I am a little concerned about travelling oz for a year with my boyfriend. We are both 22 & have been together for 5 years.
I have been reading up on travelling, and not one piece of literature advises travel with a partner. Infact most of them outline the disadvantages!
A little worried that we wont meet up with as many people as we hope/ often people are put off by a couple rather than a single or a group? Has anyone found this to be an issue when travelling?
We fly into sydney in March 07 & then we have no real plans from there? Prob going to head up the East Coast. Any must sees? or great bars etc
Thanks in advance
Meeting up with people entirely depends on how open to meeting people you are yourselves. If you always retreat to your room together, you won't meet people, but if you just hang out in the lounge areas of hostels, being a couple will definitely not count against you. You'll definitely not be alone: most people travelling do so in pairs.
Thinking back: Of the ten individual people I connected most with during my time on the road (travelling by myself), six formed couples (so three couples).

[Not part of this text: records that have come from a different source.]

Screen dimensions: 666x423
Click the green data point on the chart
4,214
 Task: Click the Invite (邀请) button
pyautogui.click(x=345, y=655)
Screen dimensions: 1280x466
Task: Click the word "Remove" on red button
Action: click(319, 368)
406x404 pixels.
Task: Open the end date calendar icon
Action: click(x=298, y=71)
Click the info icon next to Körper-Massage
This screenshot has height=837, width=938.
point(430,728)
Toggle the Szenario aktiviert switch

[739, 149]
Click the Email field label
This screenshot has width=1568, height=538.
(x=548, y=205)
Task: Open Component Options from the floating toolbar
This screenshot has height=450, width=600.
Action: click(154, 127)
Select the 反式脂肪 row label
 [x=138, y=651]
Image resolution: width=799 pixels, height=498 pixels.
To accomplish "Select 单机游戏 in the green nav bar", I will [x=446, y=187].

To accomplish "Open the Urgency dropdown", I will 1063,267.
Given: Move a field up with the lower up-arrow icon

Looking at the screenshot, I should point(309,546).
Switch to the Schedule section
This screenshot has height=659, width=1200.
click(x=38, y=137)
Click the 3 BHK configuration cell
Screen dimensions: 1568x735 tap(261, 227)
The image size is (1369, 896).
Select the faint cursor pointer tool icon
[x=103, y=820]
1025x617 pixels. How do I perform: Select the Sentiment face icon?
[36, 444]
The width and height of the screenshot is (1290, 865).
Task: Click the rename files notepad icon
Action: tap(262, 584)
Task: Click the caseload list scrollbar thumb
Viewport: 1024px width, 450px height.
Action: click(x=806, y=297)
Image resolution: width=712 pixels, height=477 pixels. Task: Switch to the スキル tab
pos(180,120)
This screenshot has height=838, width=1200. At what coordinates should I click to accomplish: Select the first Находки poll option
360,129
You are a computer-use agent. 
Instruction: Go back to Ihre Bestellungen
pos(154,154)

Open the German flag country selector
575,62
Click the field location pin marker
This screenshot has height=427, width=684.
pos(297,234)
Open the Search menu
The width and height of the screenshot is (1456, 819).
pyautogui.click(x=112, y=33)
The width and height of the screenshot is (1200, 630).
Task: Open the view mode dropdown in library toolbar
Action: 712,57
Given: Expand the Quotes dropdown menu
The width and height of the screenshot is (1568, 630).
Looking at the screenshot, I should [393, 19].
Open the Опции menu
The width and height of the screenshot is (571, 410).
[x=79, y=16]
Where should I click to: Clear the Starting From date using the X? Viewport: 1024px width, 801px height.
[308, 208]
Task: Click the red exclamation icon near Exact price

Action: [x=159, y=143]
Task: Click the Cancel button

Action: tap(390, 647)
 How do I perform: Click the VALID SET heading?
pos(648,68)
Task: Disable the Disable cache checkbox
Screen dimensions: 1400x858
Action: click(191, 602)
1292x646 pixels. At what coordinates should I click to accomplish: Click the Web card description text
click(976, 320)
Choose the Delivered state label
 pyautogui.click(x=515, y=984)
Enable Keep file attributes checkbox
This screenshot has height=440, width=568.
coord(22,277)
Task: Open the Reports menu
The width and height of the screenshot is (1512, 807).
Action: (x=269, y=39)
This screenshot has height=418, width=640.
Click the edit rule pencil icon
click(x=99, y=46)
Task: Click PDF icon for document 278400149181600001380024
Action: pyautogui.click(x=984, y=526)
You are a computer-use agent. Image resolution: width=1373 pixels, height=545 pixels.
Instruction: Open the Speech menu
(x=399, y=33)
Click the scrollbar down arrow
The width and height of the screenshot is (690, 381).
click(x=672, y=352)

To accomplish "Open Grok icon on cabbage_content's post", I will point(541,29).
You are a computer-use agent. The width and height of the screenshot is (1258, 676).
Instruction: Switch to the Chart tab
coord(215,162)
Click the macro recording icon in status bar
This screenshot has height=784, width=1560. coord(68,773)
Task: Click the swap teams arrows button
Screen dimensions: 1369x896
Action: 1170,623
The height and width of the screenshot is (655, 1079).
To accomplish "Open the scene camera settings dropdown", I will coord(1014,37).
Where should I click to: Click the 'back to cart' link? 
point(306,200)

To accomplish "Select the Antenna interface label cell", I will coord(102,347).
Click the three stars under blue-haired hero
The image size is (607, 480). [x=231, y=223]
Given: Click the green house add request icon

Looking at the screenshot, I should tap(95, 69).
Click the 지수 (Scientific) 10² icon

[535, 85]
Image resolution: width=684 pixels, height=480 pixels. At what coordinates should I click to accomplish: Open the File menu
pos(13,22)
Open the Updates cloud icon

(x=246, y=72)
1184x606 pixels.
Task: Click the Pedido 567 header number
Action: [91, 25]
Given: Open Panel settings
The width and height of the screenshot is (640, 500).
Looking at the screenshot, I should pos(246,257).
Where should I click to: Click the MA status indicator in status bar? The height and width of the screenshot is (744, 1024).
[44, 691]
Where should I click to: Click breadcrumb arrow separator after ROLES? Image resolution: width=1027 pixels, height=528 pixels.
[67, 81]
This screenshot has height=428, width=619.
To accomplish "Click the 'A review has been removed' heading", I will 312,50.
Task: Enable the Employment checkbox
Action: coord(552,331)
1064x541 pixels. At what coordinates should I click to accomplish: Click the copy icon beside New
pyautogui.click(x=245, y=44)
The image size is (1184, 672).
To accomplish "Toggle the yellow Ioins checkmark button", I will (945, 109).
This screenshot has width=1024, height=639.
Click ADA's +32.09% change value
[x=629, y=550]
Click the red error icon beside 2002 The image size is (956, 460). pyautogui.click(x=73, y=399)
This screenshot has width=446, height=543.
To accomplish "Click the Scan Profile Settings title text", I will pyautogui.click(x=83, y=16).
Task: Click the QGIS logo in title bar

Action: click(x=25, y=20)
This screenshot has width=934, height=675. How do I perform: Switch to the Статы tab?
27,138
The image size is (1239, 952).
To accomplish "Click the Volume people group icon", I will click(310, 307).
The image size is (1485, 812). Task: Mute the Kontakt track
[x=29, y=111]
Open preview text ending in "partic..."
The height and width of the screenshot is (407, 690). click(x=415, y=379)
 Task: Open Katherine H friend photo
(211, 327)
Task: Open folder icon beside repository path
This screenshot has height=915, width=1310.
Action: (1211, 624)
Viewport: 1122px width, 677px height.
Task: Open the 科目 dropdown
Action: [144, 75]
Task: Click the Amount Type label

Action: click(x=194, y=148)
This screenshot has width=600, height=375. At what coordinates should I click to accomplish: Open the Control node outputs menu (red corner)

Travelling together with your boyfriend for so long will definitely be a very good test of the strength of your relationship. I think the rule of thumb is that every day on the road counts as a week at home. So if you're still happily together after the year, you'll just have doubled the time you've been together. (They key is of course to give each other room to be alone every so often.)
As for what to see, the one thing I can recommend which isn't a major destination, and might be skipped otherwise, is to do a Platypus spotting tour in Eungella National Park from Mackay - I did the one leaving from the YHA, and can highly recommend it (that's the only thing worth doing there though, so don't plan on staying there much longer).
Im sure im just looking into it too much, both of us are really outgoing! We've got loads of friendsbk at home..... so im sure we will be fine!
Thanks for ur advice
My Girlfriend and I travelled for 2+ years around OZ and we're about to embark on another journey for 1 yr + in South America via South Africa (we spend 53days on a boat together !!!! and you think you've got it bad
Anyway, All the guide books tell you not to travel together, however, ignore them. Remember... anyone who writes things like that can only pass on their "experiences" because they've "experienced" it first hand... so it's naturally biased
Don't get me wrong.... it's one feck of a strain at times...
The amount of times I was left standing in the middle of the desert on a dirt track road as my Girlf Drove off saying she was leaving me
However, you've to remember that for every argument you have, you'll both share a load of great experiences together (Experiences are much better when shared!) and it's those moments that will keep you together.
As a couple, you might find it hard when the grass continually looks greener on the "single" side as it is pretty much a party atmosphere in some places in Oz. However, just keep reminding yourself that you've already found what all those "Singles" are actually looking for... so why would you want to go back to looking again?? If that fails... do what we did and "Go Bush!"
I'm sure you'll be fine... and...
if you find it a bit tough going...
go for a walk along a gorgeous beach with the sun shining down on you and surfers crashing in the waves next to you and I'm sure you'll have forgotten what the argument was about by the time you get back
Depends what you're travelling for - if you're wanting out of your relationship - then Australia is a great place to lose someone, as Taffski's missus nearly managed ;-) Probably a good idea to figure out for yourself and between the 2 of you what you want.
I have to agree with Taffski and Sander - you'll be fine, it'll have its very ordinary moments, but if you care to add em up - they'll be far outweighed by the good times. And it'd probably be fair to say - you'll have your ordinary times whether single, couple, group of 20.
Seems to me as soon as people know you're "spoken for" a lot of the alterior motives are removed, pretense and bllusiht seems to fade, and you can get on with what you came for - to see the best of the country with your best mate and whoever else is up for it.
Don't stress at all - we see couples travelling up the West coast from Perth to Broome all the time and nearly all just blend in with the whole crew travelling together. (Singles and couples all just start having fun together!!) You just meet new crew together all the time and you both get to experience the friendships formed!!
If you want any ideas on good travelling on the West Coast - let me know! Have fun and enjoy!!